Sauf que pour être locataire, il faut répondre à des critères de sélection bien particuliers : Ungemach et son acolyte Alfred Dachert recrutent des couples jeunes, en bonne santé, où la femme doit rester au foyer afin d’élever les nombreux enfants « dans de bonnes conditions d’hygiène et de moralité. »
Le documentaire de Vincent Gaullier et Jean-Jacques Lonni montre bien comment cette expérience s’inscrit dans le contexte nataliste d’après-guerre mais aussi dans une pensée eugéniste moins connue. Une archive éloquente sur le créateur de l’eugénisme, le britannique Francis Galton, permet de comprendre comment une certaine frange de la bourgeoisie européenne espérait « améliorer l’humanité. »
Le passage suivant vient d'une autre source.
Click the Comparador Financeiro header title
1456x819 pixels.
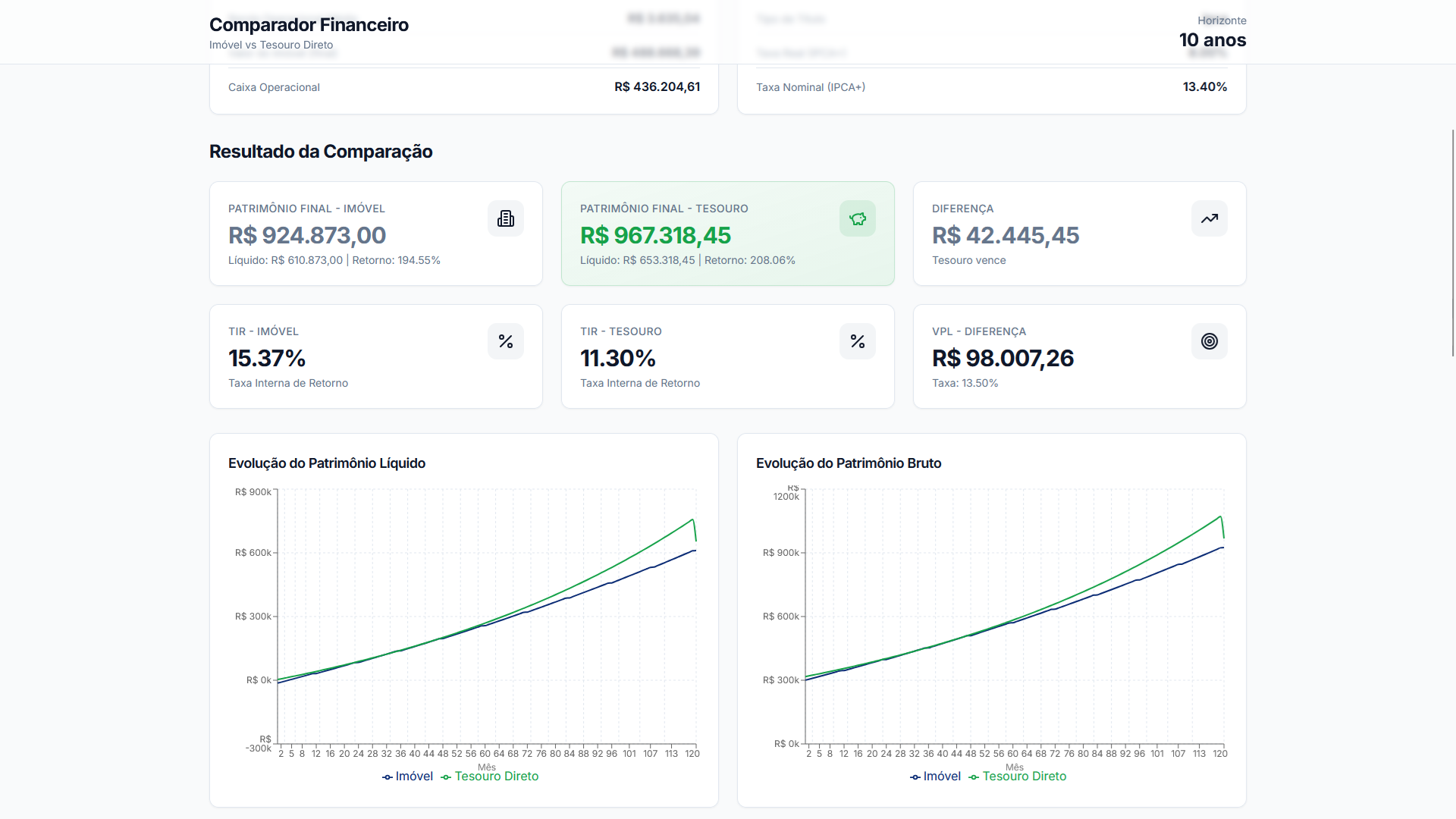pos(309,25)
« Nous étions des rats de laboratoire », répète à plusieurs reprises Marie-Sophie Corman, qui a grandi avec ses 5 frères et sœurs dans la cité. Elle se tourne vers ce passé avec stupéfaction : les habitants n’étaient pas pleinement conscients de l’expérience menée sur eux.
À quoi est-on prêt pour du confort ?
« Le film pose la question de ce à quoi l’on est prêt pour avoir du confort, » explique le producteur de Sancho & Co, Laurent Dené. Les familles subissent des inspections régulières et le couperet tombe si le nombre d’enfants n’est pas au rendez-vous. « Les réalisateurs ont choisi l’animation pour évoquer les mécanismes de l’eugénisme, on n’a aucune trace vidéo de ces familles, et ils ont préféré mettre en valeur les voix des témoins plutôt que leur image. Leur parole est plus libre. »
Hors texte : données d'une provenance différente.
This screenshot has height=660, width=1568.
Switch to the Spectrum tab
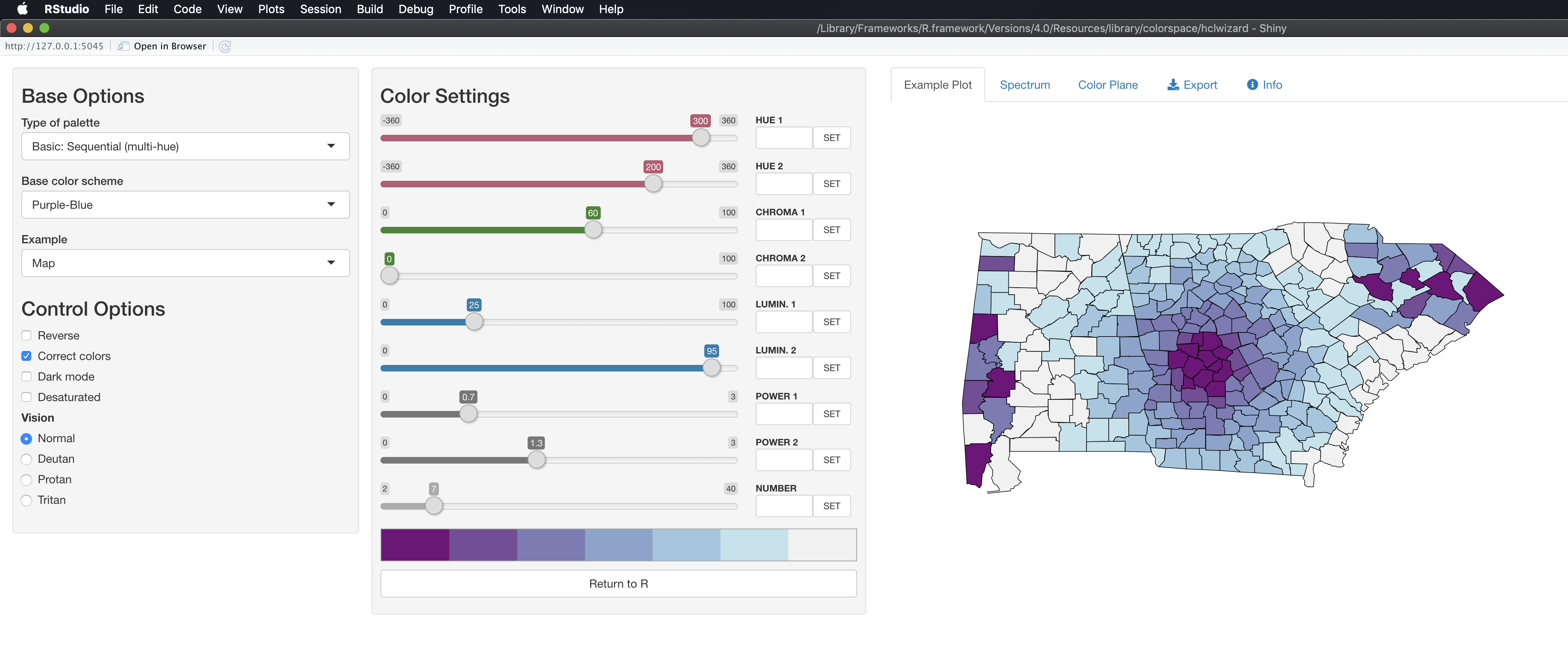[1024, 85]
Plus troublant encore, l’expérience de la cité Ungemach ne s’arrête pas après la Seconde guerre mondiale. Alfred Dachert repeuple la cité, alors qu’elle devient propriété de la Ville en 1950. Les critères de sélection perdurent jusque dans les années 1960 et les critères d’expulsion – quand le dernier enfant atteint la majorité, la famille doit quitter les lieux – jusque dans les années 1980. Le réalisateur Vincent Gaullier n’a trouvé personne pour raconter la fin de cette expérience, qui en réalité ne s’est jamais arrêtée officiellement, mais a été glissée, mine de rien, sous le tapis.
« La Ville de Strasbourg n’a jamais mené de réflexion sur cette histoire », regrette Laurent Dené, « la stèle sur “les jeunes ménages en bonne santé” est toujours là, au milieu de la place Dachert, accompagnée d’aucun geste explicatif. » Le documentaire co-produit par France 3 relancera peut-être un travail sur cette page mal tournée de l’histoire de Strasbourg.